Énoncé du problème:
Dites si chacune des affirmations suivantes est conforme à l'extrait. Répondez par oui ou par non en citant les mots exacts de l'extrait qui permettent de trancher.
1. Les règles du code pénal prévues pour retenir la responsabilité pénale en cas d'infraction involontaire sont présentées comme très souples.
2. Mme Esther Benbassa affirme que le déconfinement suffira à effacer les inégalités.
3. Mme Esther Benbassa demande que le déconfinement soit accompagné d'un plan d'urgence sociale.

Extrait:

☆ ☆ ☆ ☆ ☆ ☆ ☆

Ainsi que je l’ai rappelé la semaine dernière à M. le sénateur Bockel, les règles du code pénal qui sont prévues pour retenir la responsabilité pénale en cas d’infraction involontaire sont très restrictives. Elles reposent sur la recherche d’un comportement sciemment dangereux, d’une prise délibérée de risque, au mépris de la sécurité d’autrui.
Ces dispositions font en outre l’objet d’une approche très encadrée par la chambre criminelle de la Cour de cassation, qui retient la nécessité de prendre en compte les compétences propres à chacun des élus concernés, d’une part, et l’état des connaissances générales sur tel ou tel domaine, d’autre part, le tout pour apprécier in concreto l’existence d’une éventuelle faute.
Ce cadre juridique étant général, je ne vois pas comment un décideur, un élu qui donnerait des instructions afin d’assurer notamment le respect des dispositifs barrières pourrait voir sa responsabilité engagée.
Il nous appartiendra toutefois de vérifier si la codification de la jurisprudence est nécessaire. Il s’agirait, en opérant ainsi une clarification et une réaffirmation du droit, de prévenir une incertitude qui pourrait être préjudiciable à la prise des décisions qu’imposent les circonstances.
Dans ce cadre-là, nous sommes évidemment tout à fait décidés à conduire ce travail avec le Parlement.
M. le président. La parole est à Mme Esther Benbassa.
Mme Esther Benbassa. Monsieur le président, monsieur le Premier ministre, mes chers collègues, la crise que nous traversons est sans précédent. Elle est sanitaire, mais aussi économique et sociale, et même simplement alimentaire.
La pandémie et le confinement ont rendu plus visibles que jamais les inégalités rongeant notre société. Pour les plus fragiles, l’épreuve traversée a été plus redoutable encore : enfants privés d’un repas à faible coût à la cantine, foyers confrontés à une quasi-famine, étudiants, migrants, mineurs non accompagnés, chômeurs, sans-abri, travailleurs précaires, familles monoparentales, pour qui il s’agit moins de vivre que de survivre !
Le déconfinement en soi n’effacera pas magiquement ces inégalités criantes ni ne corrigera leurs effets aggravés par cette crise. Il ne s’agit pas seulement de panser les blessures immédiates, de répondre à l’urgence, mais il convient, pour une fois, d’appréhender la question sociale et celle des inégalités dans leur globalité et sur le long terme.
Le déconfinement doit être accompagné d’un plan d’urgence sociale redonnant à l’État-providence tout son rôle.
Monsieur le Premier ministre, quelles mesures sociales concrètes et immédiates d’envergure comptez-vous mettre en œuvre ?
M. le président. La parole est à M. le ministre des solidarités et de la santé.

☆ ☆ ☆ ☆ ☆ ☆ ☆

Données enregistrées
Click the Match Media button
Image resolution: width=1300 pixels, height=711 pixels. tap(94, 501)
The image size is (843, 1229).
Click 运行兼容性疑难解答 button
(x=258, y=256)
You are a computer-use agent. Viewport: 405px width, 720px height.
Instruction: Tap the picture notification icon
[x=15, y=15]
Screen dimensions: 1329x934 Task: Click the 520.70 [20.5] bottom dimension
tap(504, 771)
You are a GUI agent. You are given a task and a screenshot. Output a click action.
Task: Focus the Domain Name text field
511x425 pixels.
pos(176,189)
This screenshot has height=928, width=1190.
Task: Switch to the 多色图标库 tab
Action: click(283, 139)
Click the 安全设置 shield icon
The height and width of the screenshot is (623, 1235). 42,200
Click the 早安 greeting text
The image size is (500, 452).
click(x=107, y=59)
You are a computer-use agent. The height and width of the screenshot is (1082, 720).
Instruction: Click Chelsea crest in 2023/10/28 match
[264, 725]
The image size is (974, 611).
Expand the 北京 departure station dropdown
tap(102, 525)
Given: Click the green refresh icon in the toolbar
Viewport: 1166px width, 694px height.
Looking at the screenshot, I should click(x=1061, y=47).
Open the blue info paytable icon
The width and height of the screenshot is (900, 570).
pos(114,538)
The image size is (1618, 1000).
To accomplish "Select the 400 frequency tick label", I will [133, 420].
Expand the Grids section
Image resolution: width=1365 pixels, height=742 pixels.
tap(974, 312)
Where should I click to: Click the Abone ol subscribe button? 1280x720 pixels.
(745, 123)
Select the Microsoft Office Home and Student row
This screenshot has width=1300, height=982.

☆ ☆ ☆ ☆ ☆ ☆ ☆

Corrigé:
1. Non : « les règles du code pénal qui sont prévues pour retenir la responsabilité pénale en cas d’infraction involontaire sont très restrictives »
2. Non : « Le déconfinement en soi n’effacera pas magiquement ces inégalités criantes »
3. Oui : « Le déconfinement doit être accompagné d’un plan d’urgence sociale »